It cannot be questioned that the apparent murder of Saudi born journalist Jamal Khashoggi is a tragic event that is deeply distressing at a human level. But beyond this, the political grandstanding of Donald Trump’s opponents in the United States give Saudi Arabian palace coups a bad name when it comes to pomposity and hypocrisy.
There is an aphorism in the United States that states that the only things guaranteed in life are death and taxes. In more recent decades, in addition to death and taxes, both American political parties offering their unflinching support to both Israel and its de-facto (though unrecognised) ally Saudi Arabia is also the rule in US politics.
Therefore, it is not just hypocritical but sickening to see member after member of the Democratic party heaping scorn on the Trump administration’s admittedly soft-touch approach to Riyadh in the wake of Jamal Jamal Khashoggi’s mysterious and seemingly obvious demise. It cannot be forgotten that Hillary Clinton had many more contacts with Saudi backers during her campaign than just about any other Democratic nominee in modern American history. In fact, during the campaign Donald Trump criticised Saudi Arabia far more than Clinton while Saudi prince Al-Waleed bin Talal made an open intervention during the campaign discouraging Americans from voting for Trump. Beyond this, it was under Democratic President Barack Obama that the Saudi led war on Yemen began – a war which was supported by Obama and remains supported under Trump.
At the same time, it has been under Obama and Trump where relations with Turkey have plunged to historic lows in spite of Turkey being a NATO member (unlike Saudi Arabia). In this sense, when it comes to the dynamics of the Middle East, apart from some rhetorical intonation, there is very little separating America’s two main parties from one another where Saudi Arabia and Israel are concerned.

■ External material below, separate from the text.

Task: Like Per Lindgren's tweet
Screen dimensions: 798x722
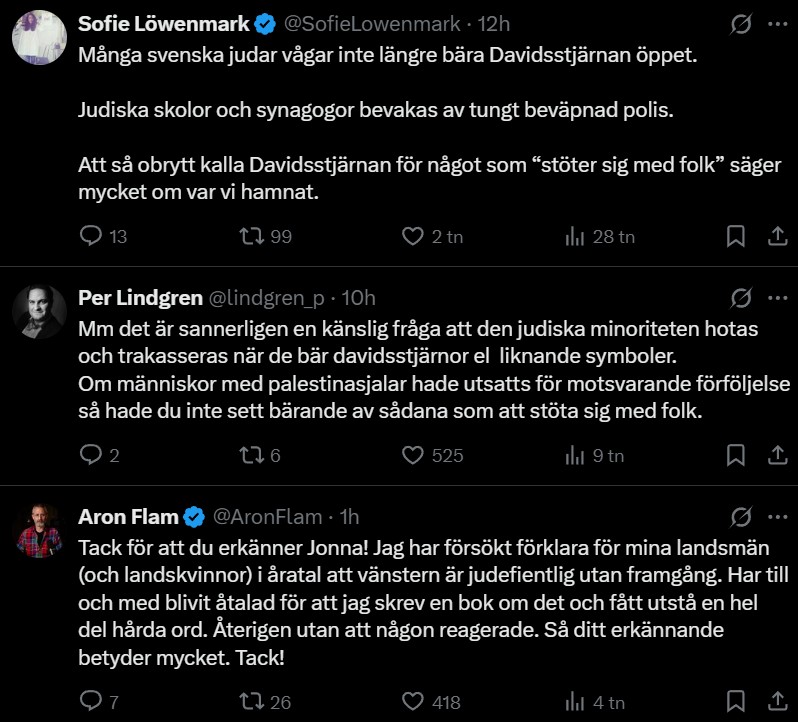Action: click(413, 455)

While little in the US is being said relating to the fact that Turkish President Erdogan’s statements regarding Riyadh have been vindicated by the recent developments in Istanbul, there is no serious question of the US doing anything to punish Saudi Arabia. This is simply not going to happen. It is therefore bitterly ironic that at a time when Saudi Arabia looks clearly guilty of a horrific crime, more American policy makers continue to drag their feet on prioritising a rapid rapprochement with Turkey than they are seriously (key word) considering doing anything to downgrade relations with Riyadh.
Instead, the existing political divides in the US between Democrats and neocon Republicans on one side and Trump supporting Republicans on the other is akin to the dynamics inside the House of Saud. On the one hand traditional elites in both the US and Saudi Arabia favour the jettisoning of Crown Prince Mohammad bin Salman from power to be replaced by a more “predictable” heir to the throne. Here, Mohammad bin Naif being represents one such candidate. On the other hand, Donald Trump’s close relationship with Mohammad bin Salman as well as that of his son-in-law Jared Kushner to the de-facto Saudi leader makes it clear that in the event of an externally provoked palace coup, it is likely that Trump’s support would lie with the current Crown Prince.

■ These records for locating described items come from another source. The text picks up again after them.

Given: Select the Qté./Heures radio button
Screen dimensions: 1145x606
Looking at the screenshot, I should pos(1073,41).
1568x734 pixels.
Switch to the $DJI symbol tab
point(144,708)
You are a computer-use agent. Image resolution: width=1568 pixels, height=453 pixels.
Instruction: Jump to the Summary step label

By contrast, were a Hillary Clinton character in power, chances are that a palace coup to oust Mohammad bin Salman could easily be green-lighted. The fact that former Obama CIA director John Brennan has joined the anti-Mohammad bin Salman crusade is a clear testament to such a hypothetical reality.
But by no means does this indicate that a Democratic White House would favour a kind of “Arab spring” in Riyadh. They would simply seek to oust a controversial radical who happens to have greatly improved Saudi Arabia’s relations with both China and Russia with a more traditional leader who if anything would not seek to balance strong US-Saudi ties with the Asian superpowers.
Thus, while Trump is able to overlook Mohammad bin Salman’s geopolitical multipolarity in return for extreme loyalty complete with a barely veiled endorsement of Zionism, for the Democrats, they’d simply want a return to business as usual which would still be very big business for the American military-industrial complex as it has been for decades.
While Turkey continues to be unfairly maligned by both US parties for its steadfast war against terror groups including Daesh, FETO and PKK, the US relationship with Saudi Arabia is not going to change in any significant way irrespective of which party puts a President in the White House. While the Democrats are now invoking anti-Saudi rhetoric in the run-up to this year’s Congressional med-term elections, it is instructive to remember that Donald Trump did the same prior to his election. Shortly thereafter, he dutifully visited both Riyadh and Tel Aviv where he heaped nothing but praise on America’s top Middle Eastern allies.
In this sense, while the two parties in the United States favour different elements of the Saudi monarchy, both are completely happy with the positive relationship between the US and Saudi Arabia as a whole. The dead in Yemen did not change this and the death of Jamal Khashoggi will not change this either.
While Turkey has maintained a consistent position vis-a-vis relations with Riyadh in recent years, the only thing consistent about America’s policies towards Riyadh is that it is consistently hypocritical.